*WORK TO BE COMPLETED*. For this exercise, copy each line of the records that contains the word "screenshot".

*SUPPLIED MATERIAL*.
* * * * *

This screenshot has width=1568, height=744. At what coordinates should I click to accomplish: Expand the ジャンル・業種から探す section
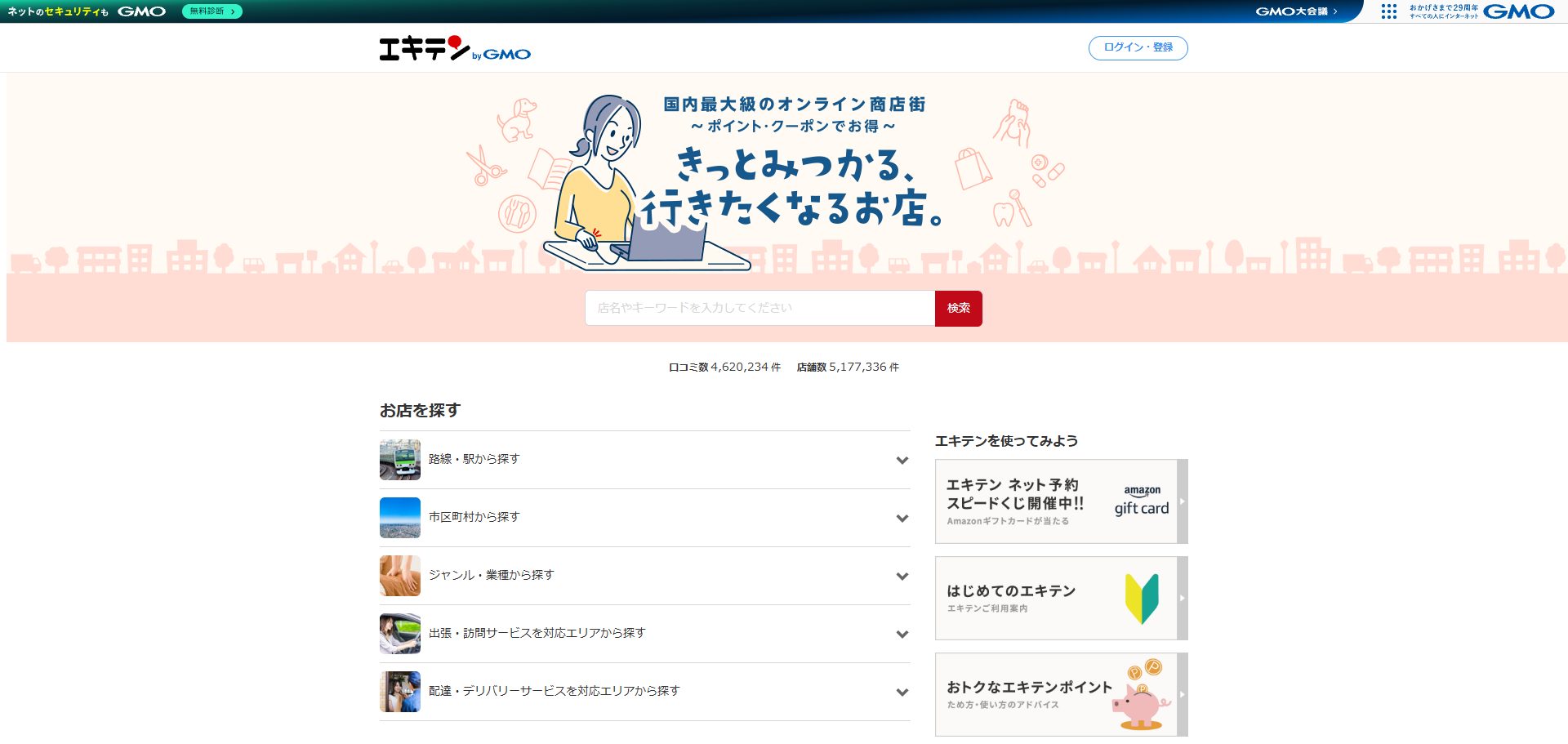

* * * * *

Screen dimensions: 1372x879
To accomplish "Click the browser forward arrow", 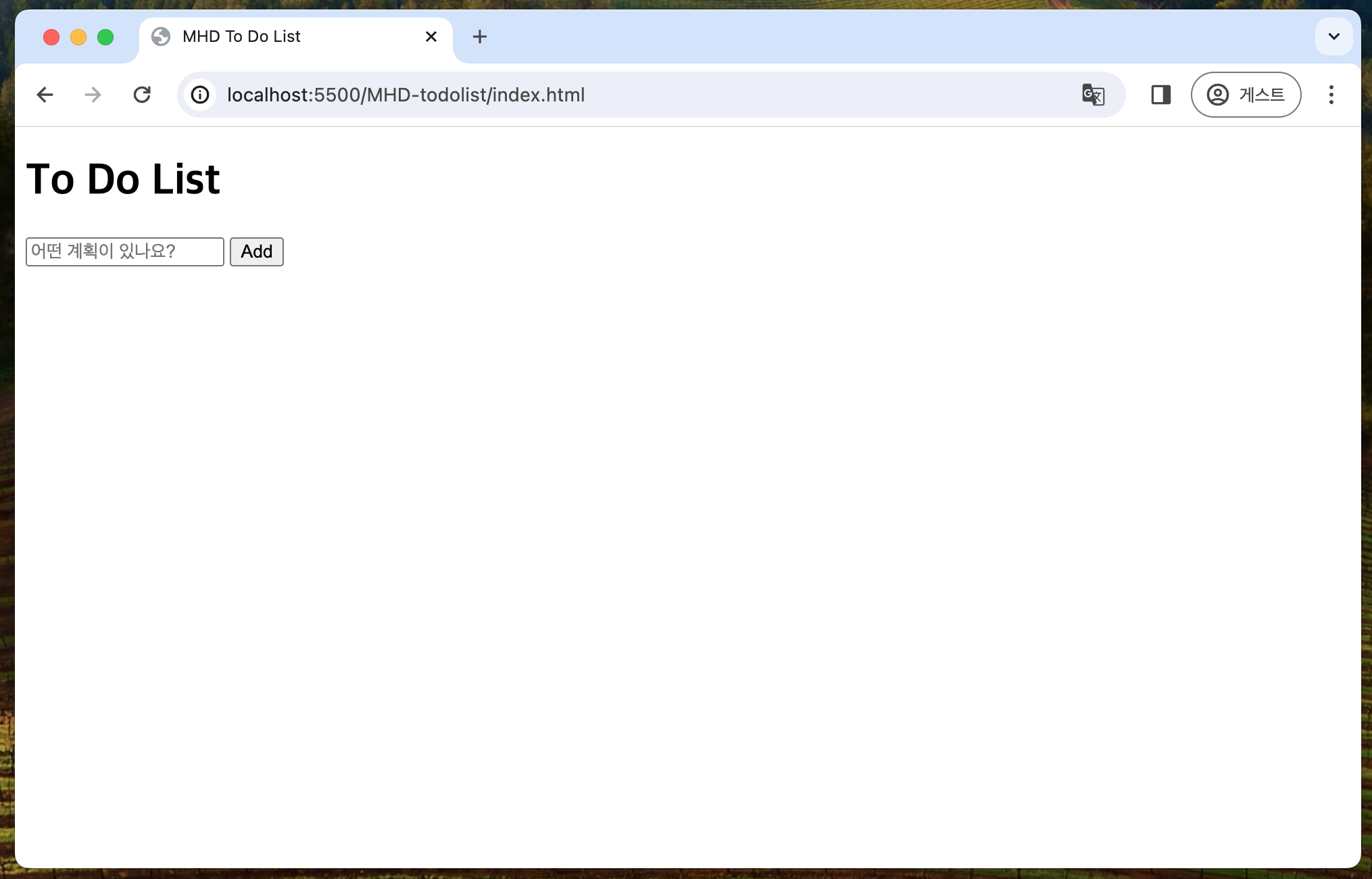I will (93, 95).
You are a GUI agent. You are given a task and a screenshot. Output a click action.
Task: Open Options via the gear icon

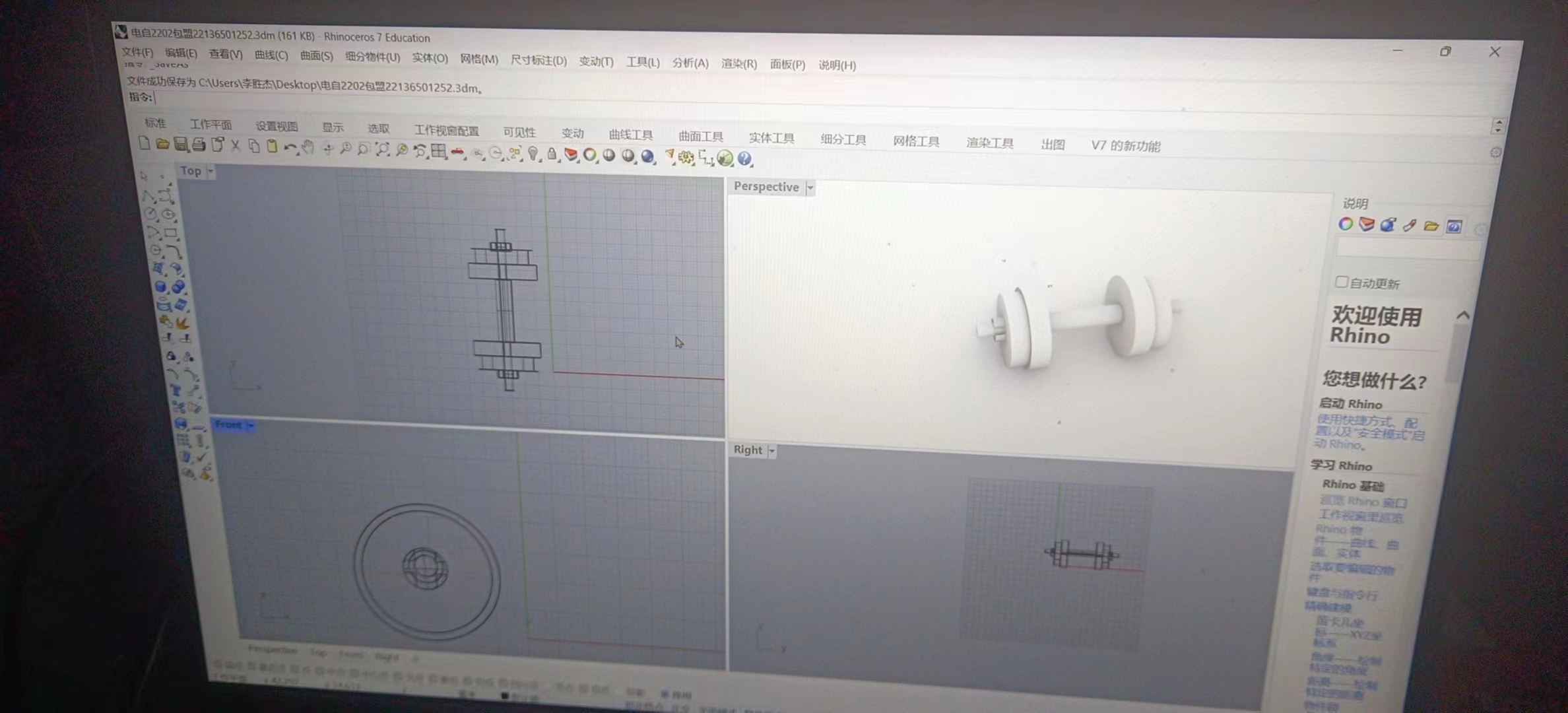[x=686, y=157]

* * * * *

*ANSWER SPACE*.
This screenshot has width=1568, height=744. At what coordinates should I click to accomplish: Expand the ジャンル・業種から探す section
You are a GUI agent. You are given a task and a screenshot. Output a click action.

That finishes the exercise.